SOURCE TEXT:
========================================================================

Still, archaic ideas around body hair remain hard to break. The feminine beauty standard of “the hairless ideal” has been molded and reiterated by male artists since ancient times. Female body hair was considered barbaric, uncivilized, or low-class in Greek culture. Recipes to remove hair—from plucking to shaving to sugar waxing—have existed all over the world for thousands of years.
Historian Alice Macdonald observes that in Greek art, the “smooth marble bodies” of their sculptures, “whether hairless because of artistic censure or because they reflected the social custom of depilation—have over the centuries structured the cultural imagination in such a way as to make the glabrous female body an entrenched and irresistible feminine aesthetic.” By contrast, male nudes from the same period have hairless chests, but unlike their female counterparts, sport stylized pubic hair.
Praxiteles’s fourth-century sculpture of a female nude, called the Aphrodite of Knidos, is often considered the origin for some of the most persistent tropes in art and culture about women’s sexuality. The marble goddess places her right hand over her pudendum, chastely covering it while at the same time pointing to her sex. Aphrodite’s sensual pose came to be known as the Venus pudica, and has been endlessly riffed on for centuries. When Classical ideals and an interest in the human body were revived in Europe during the Renaissance, artists returned to the hairless Venus.

========================================================================

DATA FOR PROCESSING:
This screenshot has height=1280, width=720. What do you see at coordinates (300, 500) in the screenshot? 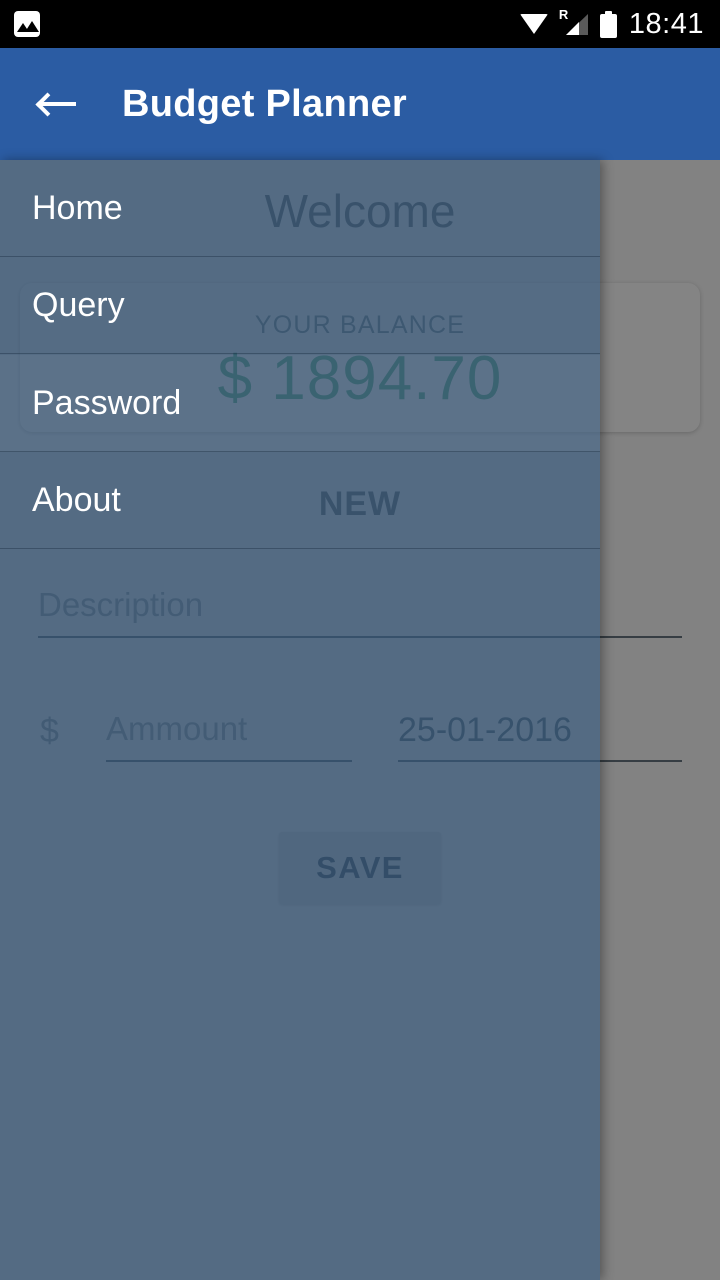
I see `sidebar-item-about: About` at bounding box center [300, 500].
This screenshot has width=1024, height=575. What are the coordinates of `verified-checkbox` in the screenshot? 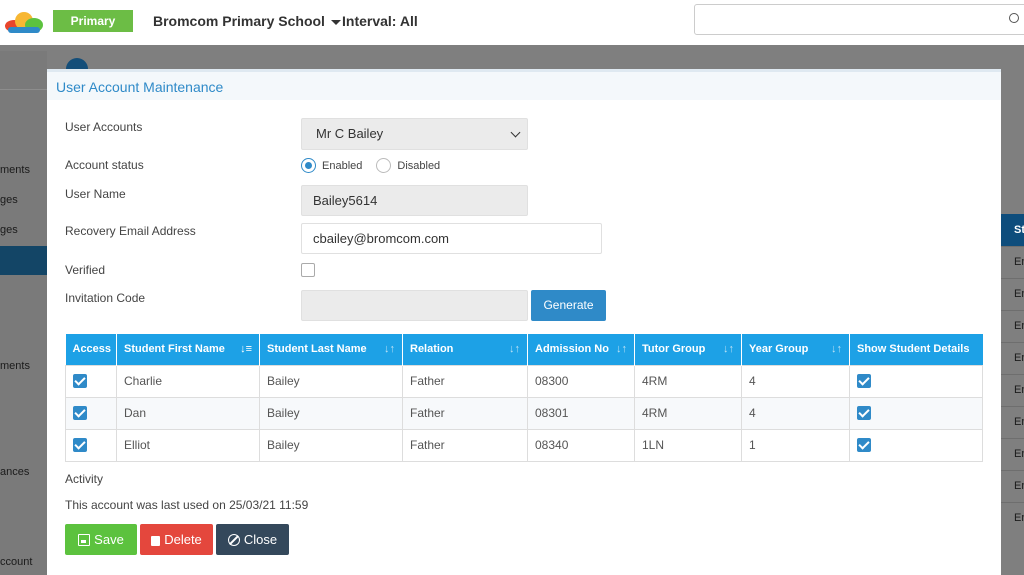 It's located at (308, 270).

========================================================================

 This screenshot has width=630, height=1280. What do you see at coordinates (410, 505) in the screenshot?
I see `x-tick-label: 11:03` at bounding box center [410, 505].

========================================================================

TASK REQUIREMENTS:
1. Please repeat the rows running from the line that contains "This screenshot has width=630, height=1280." through the line that contains "center [410, 505].", including both of those lines.
2. Carry on the text about the hairless ideal in art, beginning right after its final sentence.
The two blocks of rows were drawn from separate sources.

SET OF ANSWERS:
1.
 This screenshot has width=630, height=1280. What do you see at coordinates (410, 505) in the screenshot?
I see `x-tick-label: 11:03` at bounding box center [410, 505].

2.
In Titian’s Venus of Urbino (1538), a beautiful nude woman lies supine on a divan with disheveled sheets. Her hand lightly hovers over her smooth pubic region. Macdonald explains, “The marble-like texture of her nude body—so reminiscent of ancient sculptures—suggests that her body is hairless and that the darkness that can be seen between her legs is shadow rather than body hair.”
The Three Graces, Roman copy of the Imperial Era (2nd century C.E.?) after a Hellenistic original. Image via Wikimedia Commons.
Venus’s sexuality and missing pubic hair is further invoked by the sleeping dog curled at her feet. This furry addition reflects another long-held belief about the correlation between women’s body hair and eroticism. In ancient Greece, the Middle Ages, and the Renaissance, hirsute women were often considered wild or sinful and thought to possess an untameable sex drive.
In one narrative about the Queen of Sheba, amply represented in art from Europe, Africa, and the Middle East, King Solomon forces his exotic visitor to shave her legs before he beds her. The detail about her hairy legs, Alina Cohen wrote for Artsy, “portrays her as an animal—a heathen—to be subdued, feminized, and converted.” In the Medieval Christian artistic tradition, the image of a woman completely covered by her long hair is usually the repentant prostitute Mary of Egypt.
Jean-Honoré Fragonard, Girl with a Dog, 1770. Image via Wikimedia Commons.
Were the real women of the day as suspicious of their body hair? Historian Sandra Cavallo has noted that in the 16th century there was an “explosion in treatments for facial appearance,” evidenced by the many “books of secrets” left behind; they share DIY cosmetic advice on how to remove hair from every part of the body (all while keeping the hair on one’s head luscious and thick!).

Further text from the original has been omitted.